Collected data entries
· · · ·
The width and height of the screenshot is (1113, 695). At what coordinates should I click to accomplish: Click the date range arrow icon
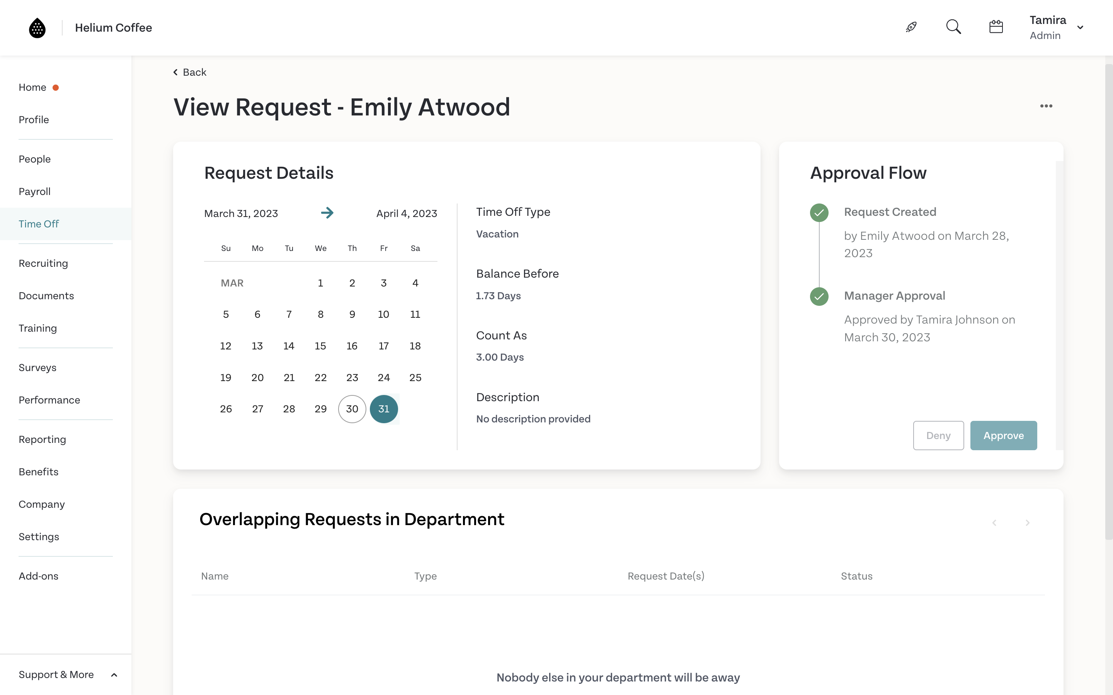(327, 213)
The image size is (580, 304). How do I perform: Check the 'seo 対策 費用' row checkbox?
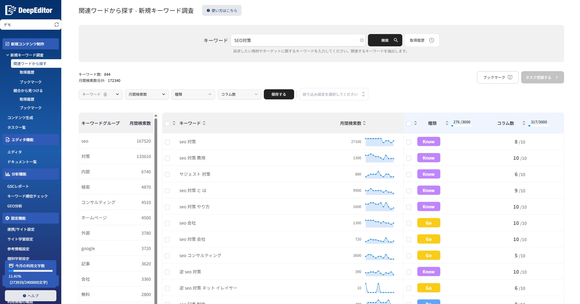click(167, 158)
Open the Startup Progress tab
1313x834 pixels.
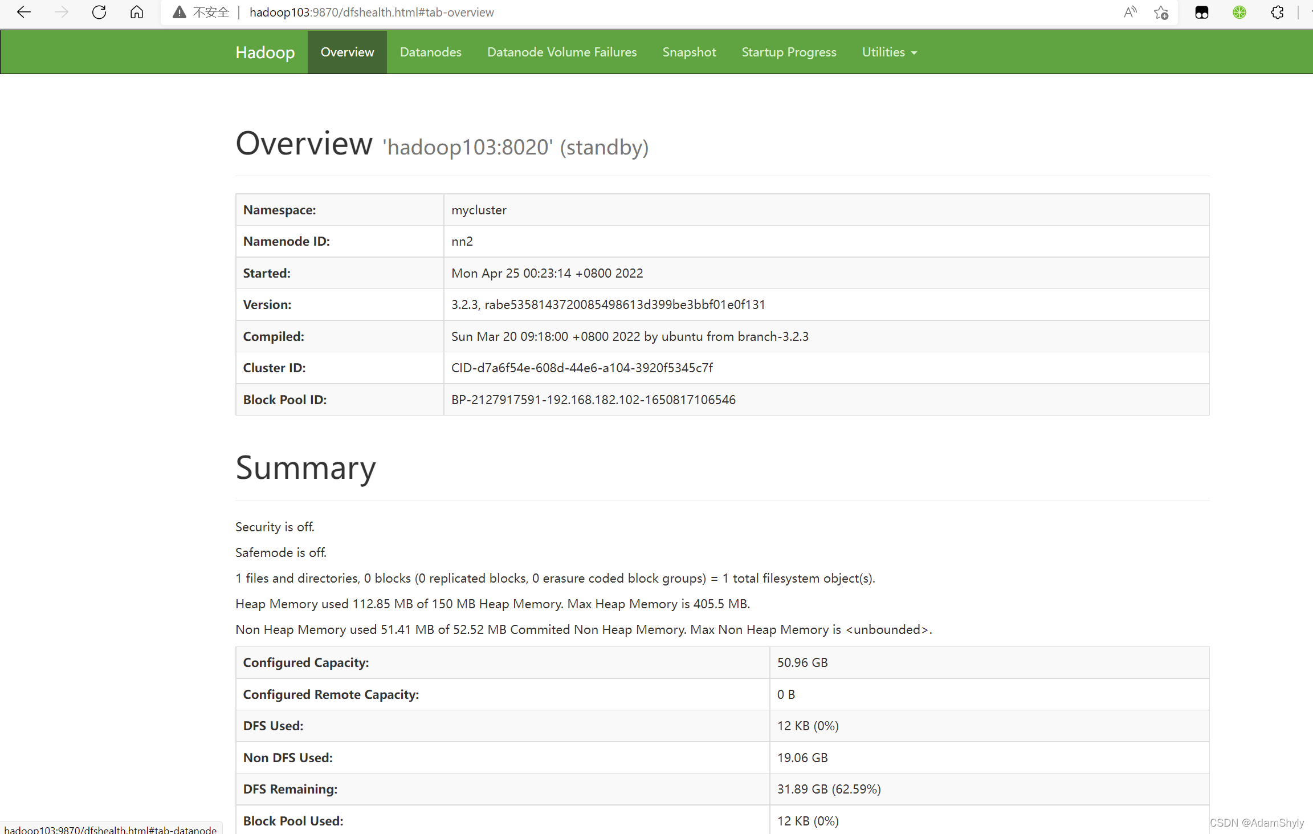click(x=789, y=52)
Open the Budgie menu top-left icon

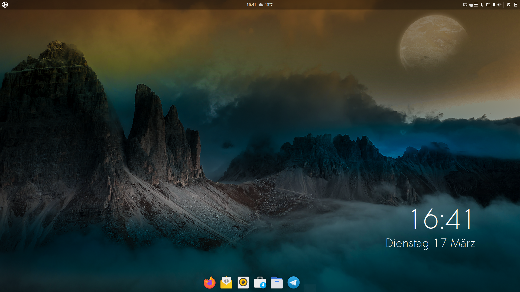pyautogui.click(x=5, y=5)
· · · ·
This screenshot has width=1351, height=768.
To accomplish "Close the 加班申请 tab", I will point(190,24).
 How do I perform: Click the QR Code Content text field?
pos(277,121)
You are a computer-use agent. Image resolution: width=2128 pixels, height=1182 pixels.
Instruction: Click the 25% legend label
· · · ·
» Task item
The required output is every line above from the one with "You are a computer-use" down to the one with "Instruction: Click the 25% legend label", restated word for word, ends included.

» Exercise answer
You are a computer-use agent. Image resolution: width=2128 pixels, height=1182 pixels.
Instruction: Click the 25% legend label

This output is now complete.